(Items from a dataset)
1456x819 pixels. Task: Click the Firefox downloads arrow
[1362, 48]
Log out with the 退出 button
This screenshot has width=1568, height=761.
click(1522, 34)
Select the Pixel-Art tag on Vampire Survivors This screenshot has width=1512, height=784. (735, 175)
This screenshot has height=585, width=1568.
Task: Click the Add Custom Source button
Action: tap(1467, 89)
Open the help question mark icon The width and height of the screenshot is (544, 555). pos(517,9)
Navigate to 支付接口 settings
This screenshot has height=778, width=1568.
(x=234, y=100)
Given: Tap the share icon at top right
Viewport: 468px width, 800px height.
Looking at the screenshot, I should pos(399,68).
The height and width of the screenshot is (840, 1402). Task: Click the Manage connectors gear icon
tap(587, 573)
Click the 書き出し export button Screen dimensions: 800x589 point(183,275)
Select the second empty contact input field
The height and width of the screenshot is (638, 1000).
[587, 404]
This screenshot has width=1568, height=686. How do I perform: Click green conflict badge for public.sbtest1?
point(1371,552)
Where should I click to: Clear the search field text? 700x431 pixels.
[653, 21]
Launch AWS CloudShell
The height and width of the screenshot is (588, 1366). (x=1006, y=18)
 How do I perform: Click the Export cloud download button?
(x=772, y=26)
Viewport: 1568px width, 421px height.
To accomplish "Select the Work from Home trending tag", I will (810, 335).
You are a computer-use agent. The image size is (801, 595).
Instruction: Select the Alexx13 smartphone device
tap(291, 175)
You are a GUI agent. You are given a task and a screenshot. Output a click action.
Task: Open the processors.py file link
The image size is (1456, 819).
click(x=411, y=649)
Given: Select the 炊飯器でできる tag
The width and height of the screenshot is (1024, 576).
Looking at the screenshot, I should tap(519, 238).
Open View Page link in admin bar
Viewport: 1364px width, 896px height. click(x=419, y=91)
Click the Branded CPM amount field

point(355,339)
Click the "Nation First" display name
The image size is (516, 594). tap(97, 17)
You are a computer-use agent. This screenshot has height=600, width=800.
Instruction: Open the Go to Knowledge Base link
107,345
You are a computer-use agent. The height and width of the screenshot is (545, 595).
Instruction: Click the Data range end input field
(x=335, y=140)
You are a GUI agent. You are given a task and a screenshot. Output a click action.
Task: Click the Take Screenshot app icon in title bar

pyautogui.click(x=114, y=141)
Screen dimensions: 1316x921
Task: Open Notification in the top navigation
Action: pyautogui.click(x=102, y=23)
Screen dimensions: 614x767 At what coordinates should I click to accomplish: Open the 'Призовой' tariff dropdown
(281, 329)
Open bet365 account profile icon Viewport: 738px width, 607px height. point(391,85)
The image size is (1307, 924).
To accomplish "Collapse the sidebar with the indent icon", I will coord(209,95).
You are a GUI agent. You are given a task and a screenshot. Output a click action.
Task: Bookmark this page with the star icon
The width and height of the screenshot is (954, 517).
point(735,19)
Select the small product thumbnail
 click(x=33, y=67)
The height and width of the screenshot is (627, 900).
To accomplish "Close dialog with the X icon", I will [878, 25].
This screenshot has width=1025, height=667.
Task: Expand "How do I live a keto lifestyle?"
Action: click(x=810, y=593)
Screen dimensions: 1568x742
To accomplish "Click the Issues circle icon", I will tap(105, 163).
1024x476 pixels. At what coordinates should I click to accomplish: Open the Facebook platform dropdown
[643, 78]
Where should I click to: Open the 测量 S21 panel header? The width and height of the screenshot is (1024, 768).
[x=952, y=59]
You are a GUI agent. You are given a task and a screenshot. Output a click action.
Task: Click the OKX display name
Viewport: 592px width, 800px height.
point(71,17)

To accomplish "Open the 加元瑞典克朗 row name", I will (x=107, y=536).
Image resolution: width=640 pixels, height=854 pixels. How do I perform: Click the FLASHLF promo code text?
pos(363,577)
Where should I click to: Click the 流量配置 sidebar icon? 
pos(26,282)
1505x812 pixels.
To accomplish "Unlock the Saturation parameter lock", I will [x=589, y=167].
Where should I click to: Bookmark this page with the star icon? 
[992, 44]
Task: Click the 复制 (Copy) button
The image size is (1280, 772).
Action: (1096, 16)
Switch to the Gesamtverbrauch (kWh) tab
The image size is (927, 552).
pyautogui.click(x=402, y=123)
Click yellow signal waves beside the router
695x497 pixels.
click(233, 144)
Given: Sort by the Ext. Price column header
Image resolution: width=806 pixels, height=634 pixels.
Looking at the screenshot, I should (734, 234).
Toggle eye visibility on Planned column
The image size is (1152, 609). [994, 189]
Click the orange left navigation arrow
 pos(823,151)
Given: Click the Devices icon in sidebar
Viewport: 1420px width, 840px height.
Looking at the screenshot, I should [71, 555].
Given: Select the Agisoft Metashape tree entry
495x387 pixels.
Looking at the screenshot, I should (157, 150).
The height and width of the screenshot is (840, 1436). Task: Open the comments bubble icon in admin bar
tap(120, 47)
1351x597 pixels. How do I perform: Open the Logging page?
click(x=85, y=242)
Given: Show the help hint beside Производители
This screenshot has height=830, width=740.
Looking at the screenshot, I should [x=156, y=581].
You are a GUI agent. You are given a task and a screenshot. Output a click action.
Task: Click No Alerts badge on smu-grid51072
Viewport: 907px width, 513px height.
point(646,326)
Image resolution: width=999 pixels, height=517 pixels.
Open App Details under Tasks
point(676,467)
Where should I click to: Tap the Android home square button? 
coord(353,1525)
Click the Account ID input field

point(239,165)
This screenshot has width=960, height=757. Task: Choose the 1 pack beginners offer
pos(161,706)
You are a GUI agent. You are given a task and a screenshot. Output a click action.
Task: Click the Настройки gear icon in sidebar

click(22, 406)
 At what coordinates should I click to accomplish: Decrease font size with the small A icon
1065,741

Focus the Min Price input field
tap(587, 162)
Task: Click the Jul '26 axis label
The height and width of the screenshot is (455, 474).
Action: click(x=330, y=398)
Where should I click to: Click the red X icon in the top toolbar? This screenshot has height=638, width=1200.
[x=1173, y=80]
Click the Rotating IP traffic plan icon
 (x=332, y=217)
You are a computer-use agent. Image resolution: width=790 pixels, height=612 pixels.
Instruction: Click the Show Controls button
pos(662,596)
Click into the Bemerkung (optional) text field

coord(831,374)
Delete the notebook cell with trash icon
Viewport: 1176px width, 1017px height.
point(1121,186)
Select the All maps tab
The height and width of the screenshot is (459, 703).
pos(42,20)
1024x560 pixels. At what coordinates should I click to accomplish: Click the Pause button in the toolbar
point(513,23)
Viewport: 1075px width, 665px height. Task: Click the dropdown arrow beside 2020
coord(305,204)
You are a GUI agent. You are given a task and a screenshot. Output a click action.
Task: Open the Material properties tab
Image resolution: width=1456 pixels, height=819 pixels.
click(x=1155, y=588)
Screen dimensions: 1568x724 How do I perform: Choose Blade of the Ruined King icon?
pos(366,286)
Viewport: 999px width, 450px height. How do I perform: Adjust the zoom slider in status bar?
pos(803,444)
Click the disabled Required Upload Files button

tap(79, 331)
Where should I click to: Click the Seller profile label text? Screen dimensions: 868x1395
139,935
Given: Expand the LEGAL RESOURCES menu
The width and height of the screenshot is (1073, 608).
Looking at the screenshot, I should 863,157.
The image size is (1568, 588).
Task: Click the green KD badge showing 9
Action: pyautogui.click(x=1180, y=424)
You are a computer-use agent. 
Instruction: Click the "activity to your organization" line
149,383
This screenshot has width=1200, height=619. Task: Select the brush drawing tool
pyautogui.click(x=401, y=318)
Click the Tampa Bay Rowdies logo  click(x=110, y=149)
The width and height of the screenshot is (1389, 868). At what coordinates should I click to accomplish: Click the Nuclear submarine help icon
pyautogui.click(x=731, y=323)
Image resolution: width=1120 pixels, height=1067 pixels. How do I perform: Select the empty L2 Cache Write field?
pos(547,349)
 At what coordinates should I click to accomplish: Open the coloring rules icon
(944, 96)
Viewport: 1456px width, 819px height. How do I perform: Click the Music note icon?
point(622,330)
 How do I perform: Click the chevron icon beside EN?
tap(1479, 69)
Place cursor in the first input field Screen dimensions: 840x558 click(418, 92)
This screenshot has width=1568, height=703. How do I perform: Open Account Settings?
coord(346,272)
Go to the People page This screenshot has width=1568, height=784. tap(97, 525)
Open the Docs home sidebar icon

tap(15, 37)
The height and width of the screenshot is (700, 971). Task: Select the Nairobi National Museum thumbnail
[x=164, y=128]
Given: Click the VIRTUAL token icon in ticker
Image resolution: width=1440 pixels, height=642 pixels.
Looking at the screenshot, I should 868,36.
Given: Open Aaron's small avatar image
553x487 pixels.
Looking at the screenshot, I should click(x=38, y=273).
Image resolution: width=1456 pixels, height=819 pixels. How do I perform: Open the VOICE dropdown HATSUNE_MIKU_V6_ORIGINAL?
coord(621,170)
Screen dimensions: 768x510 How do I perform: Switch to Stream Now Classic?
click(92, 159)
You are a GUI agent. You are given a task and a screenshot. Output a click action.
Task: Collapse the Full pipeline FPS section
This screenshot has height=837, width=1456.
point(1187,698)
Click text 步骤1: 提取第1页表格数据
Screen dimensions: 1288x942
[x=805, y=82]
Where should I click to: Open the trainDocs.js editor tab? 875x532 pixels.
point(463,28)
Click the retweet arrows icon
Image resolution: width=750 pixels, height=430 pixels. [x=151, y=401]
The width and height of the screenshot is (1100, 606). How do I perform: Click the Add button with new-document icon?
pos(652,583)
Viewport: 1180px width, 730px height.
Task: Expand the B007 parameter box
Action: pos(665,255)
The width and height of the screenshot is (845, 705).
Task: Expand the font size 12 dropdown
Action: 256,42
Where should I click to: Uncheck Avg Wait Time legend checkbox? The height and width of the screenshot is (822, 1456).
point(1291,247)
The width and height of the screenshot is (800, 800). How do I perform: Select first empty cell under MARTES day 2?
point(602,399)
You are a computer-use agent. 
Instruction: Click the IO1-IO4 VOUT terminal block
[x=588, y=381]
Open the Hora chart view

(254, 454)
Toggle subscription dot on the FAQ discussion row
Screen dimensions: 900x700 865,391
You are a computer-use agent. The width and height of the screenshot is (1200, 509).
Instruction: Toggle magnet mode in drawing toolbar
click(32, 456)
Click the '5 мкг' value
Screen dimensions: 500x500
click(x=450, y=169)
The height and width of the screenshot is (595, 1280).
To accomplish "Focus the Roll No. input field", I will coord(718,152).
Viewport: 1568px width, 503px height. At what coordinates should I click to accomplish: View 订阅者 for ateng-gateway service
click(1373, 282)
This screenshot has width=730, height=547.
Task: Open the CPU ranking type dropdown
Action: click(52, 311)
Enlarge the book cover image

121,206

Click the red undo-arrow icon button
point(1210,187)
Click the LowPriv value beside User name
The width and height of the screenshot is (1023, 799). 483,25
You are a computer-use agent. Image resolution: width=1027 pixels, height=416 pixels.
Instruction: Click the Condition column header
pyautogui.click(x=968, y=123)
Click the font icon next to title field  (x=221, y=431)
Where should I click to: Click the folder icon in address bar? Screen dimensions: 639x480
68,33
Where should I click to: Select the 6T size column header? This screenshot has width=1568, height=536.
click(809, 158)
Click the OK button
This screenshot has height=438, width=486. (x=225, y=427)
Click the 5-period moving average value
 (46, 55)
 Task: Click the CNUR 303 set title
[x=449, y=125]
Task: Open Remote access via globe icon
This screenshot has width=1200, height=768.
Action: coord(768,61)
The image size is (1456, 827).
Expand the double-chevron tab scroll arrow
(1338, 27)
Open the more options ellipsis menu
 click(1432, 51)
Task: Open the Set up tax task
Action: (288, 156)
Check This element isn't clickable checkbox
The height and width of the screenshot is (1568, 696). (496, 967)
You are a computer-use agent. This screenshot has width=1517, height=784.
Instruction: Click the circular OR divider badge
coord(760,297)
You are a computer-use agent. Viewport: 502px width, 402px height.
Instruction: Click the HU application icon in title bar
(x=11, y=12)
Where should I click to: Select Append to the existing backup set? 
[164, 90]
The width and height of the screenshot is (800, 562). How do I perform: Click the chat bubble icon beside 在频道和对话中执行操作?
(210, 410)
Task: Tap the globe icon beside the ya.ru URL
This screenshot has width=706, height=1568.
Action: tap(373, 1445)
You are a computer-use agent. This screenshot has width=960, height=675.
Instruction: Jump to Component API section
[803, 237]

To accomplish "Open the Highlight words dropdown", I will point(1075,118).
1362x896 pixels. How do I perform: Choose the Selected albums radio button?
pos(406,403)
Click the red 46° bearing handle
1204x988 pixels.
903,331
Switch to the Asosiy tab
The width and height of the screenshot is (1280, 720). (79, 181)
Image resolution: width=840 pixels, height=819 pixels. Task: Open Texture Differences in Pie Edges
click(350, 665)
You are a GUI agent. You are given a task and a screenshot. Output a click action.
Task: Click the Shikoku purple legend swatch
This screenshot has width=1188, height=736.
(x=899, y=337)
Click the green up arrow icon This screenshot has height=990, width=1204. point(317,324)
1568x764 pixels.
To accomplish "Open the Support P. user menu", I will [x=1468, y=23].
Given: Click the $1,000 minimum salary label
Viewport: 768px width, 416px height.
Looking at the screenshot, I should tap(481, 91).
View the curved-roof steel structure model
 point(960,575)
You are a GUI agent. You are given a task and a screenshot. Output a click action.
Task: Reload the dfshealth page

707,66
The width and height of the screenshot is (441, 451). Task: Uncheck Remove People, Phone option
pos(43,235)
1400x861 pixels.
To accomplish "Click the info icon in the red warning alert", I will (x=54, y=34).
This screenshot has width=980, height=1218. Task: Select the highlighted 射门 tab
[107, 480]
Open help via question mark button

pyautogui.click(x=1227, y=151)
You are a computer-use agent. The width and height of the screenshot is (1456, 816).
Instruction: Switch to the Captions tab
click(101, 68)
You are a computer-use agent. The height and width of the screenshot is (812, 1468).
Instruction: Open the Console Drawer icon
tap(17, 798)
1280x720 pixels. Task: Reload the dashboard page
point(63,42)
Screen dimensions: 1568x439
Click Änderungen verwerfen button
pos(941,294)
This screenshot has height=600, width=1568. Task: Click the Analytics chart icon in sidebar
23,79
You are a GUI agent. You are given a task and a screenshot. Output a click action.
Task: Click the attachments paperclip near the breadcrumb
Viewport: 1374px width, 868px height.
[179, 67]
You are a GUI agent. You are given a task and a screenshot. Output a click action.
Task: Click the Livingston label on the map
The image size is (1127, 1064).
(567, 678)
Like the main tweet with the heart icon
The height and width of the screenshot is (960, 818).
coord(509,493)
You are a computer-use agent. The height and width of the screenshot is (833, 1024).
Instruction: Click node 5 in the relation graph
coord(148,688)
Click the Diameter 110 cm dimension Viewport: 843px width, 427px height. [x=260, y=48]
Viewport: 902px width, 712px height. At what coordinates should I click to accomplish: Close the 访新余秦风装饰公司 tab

** Requirement **
Give the items from the line that contains "You are a computer-use agent. Image resolution: width=790" through the line that contains "Delete the notebook cell with trash icon" as a JSON list of strings, one string per line and no blank lines. Include both of those lines.

** Solution **
[
  "You are a computer-use agent. Image resolution: width=790 pixels, height=612 pixels.",
  "Instruction: Click the Show Controls button",
  "pos(662,596)",
  "Click into the Bemerkung (optional) text field",
  "coord(831,374)",
  "Delete the notebook cell with trash icon"
]